The population the non-profit clinic serves has migrated from interior Mexico to Juarez in search of jobs. The factories along the border keep prices cheap for Americans, and keep wages sparse for the workers. The factory workers earn about 35 to 45 dollars a week. With a steady income families can buy junk food, corn chips, and sodas. In a foreign land, new diseases emerge: hypertension, diabetes, arthritis, and depression.

Across the river: Anapra community


The scant Rio Grande divides El Paso from Juarez. On one side stands a large striped ASARCO chimney, and just across the river each dusty hill is hopefully overshadowed by a cross. However, it's unclear what kind of protection the inhabitants are recieving. The black stripes of the hills are evidence to the factory wastes that ASARCO has dumped in the slum community called Anapra. We walk between houses built of plywood and scrap mattresses. The fences dividing the plots are creatively made from trash. Locals don't mind telling us their health problems.

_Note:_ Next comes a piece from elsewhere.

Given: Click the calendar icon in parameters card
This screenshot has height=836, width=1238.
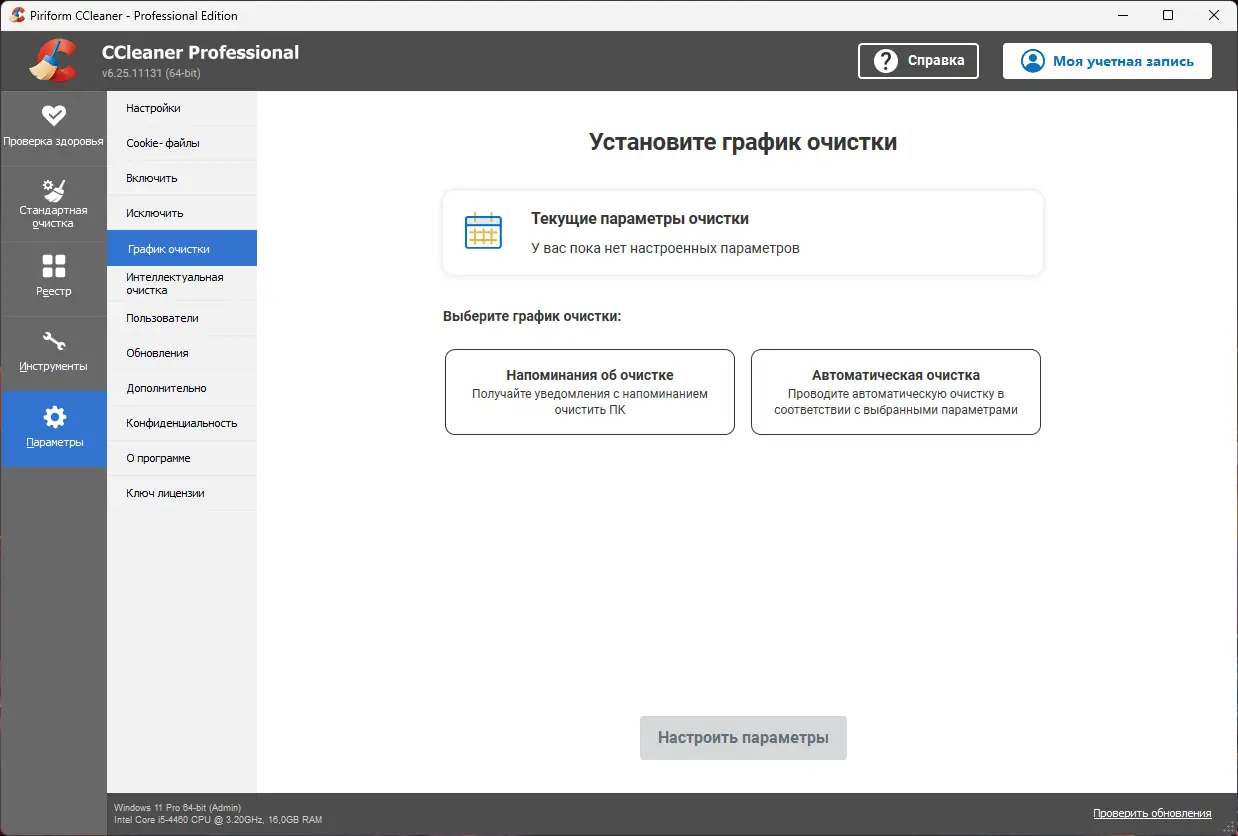Looking at the screenshot, I should (x=483, y=231).
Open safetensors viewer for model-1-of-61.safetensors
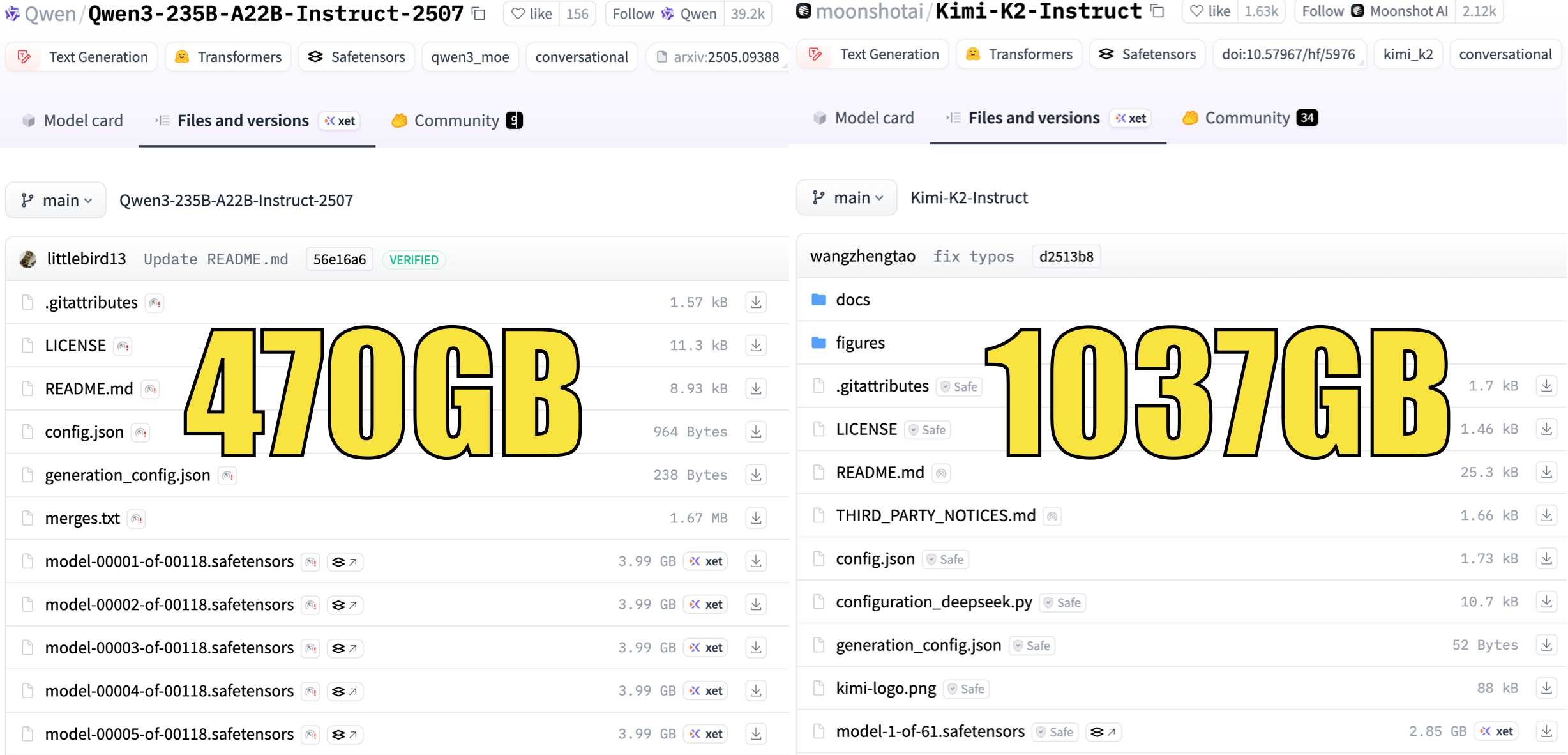1568x755 pixels. coord(1103,732)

A mother tells us that the children are suffering from asthma. Four of her son's friends use an inhalor. The man with her quickly interjects in fast Spanish: his mother-in-law got breathing problems as soon as she moved to the area. Another shop owner says, "Many boys and girls die here. Toxins are found in their bodies." "They have lead in their lungs and blood." He seems defeated telling us about a petition that many community members signed. They want ASARCO to remain closed. No more dropping the wastes across the border again. But, no one in authority seems to be paying the list of signatures much heed.



A weathered woman emerges from her house, stepping over tire parts. She says the closest clinic is across the bridge. "If a child gets sick, we wait. The Clinic is far, so if he gets bad, we will take him to the hospital. But first we wait."

Walking the Streets


It seems like a bridge must span much further to cover the differences between downtown El Paso's high rises and the colorful buildings amid rubble of Juarez. The music, brightly colored cowboy boots, and fresh fruit stands welcome me to Mexico.

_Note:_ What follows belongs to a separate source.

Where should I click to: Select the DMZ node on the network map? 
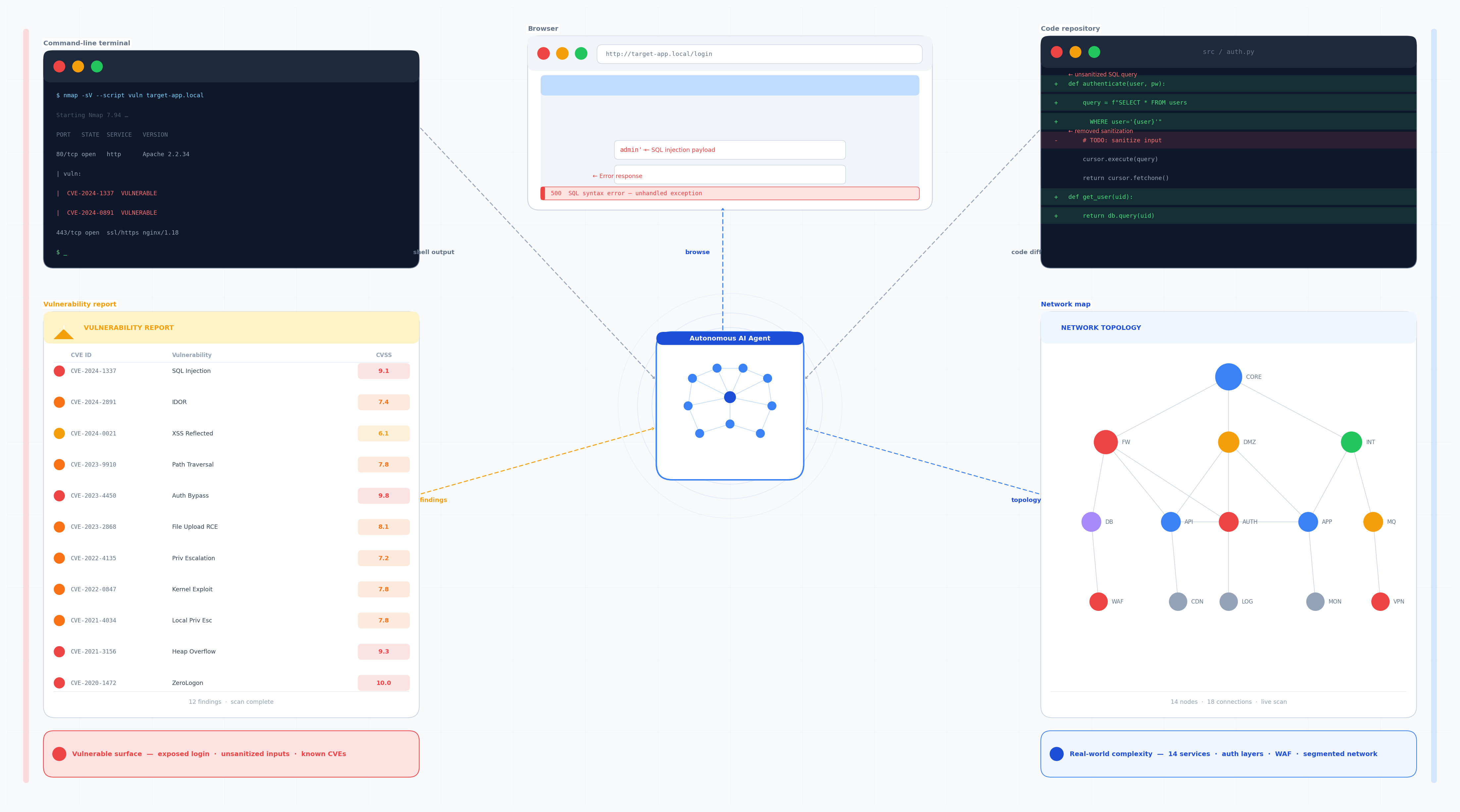click(x=1228, y=442)
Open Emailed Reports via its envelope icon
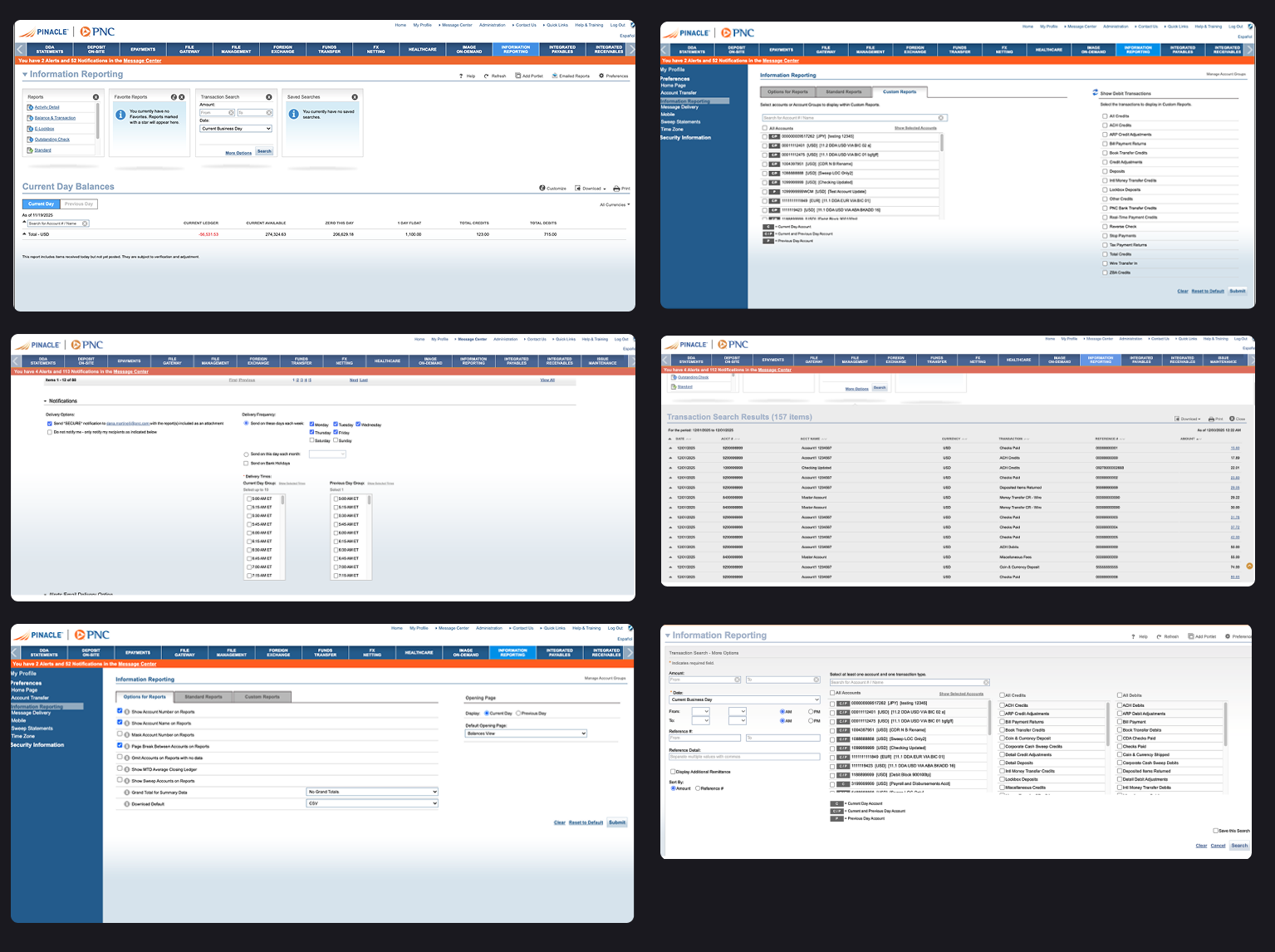1275x952 pixels. tap(555, 75)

I met Ana, my guide, and after getting to her house immediately wondered why I didn't spend more time in Juarez before. The houses on her streets were yellow, green, red and pink. The grafitti didn't seem too obtrusive since it was compteting with so many other colors. Neighbors were talking on the streets. Children were playing soccer. With such close proximity and interaction, each street was more like a commune.

Ana's mother works as a medical assistant. When I ask if she's always worked Ana mater-of-factly explained that most women have to work for the family to survive. Her mother bears no resemblence of finishing a day of work as she prepares food. She offers me frijoles, then carne avada, then chili, then sweet bread, and tortilla after tortilla.



After dinner, Ana takes me back to the streets of downtown Juarez. Several thin women in high heels are positioned on the streets, not too close together. A big white sedan pulls up, flashes lights, and backs out. One woman follows the sedan and jumps in. We get out and talk to a tiny girl wearing glitter on her eyes and chest. She is nineteen. Five years ago she began "checking out the business" and for three years has been making money. She and a friend tell us that their clientel is "everything": American, Mexican, men from the city and men from the country. Through Ana I asked her, "Where would you go if you thought you had a disease?" She replied, "I feel healthy." But when I asked her where she would go for tests, she said she there is a government clinic that she goes to on Sundays and pays for testing.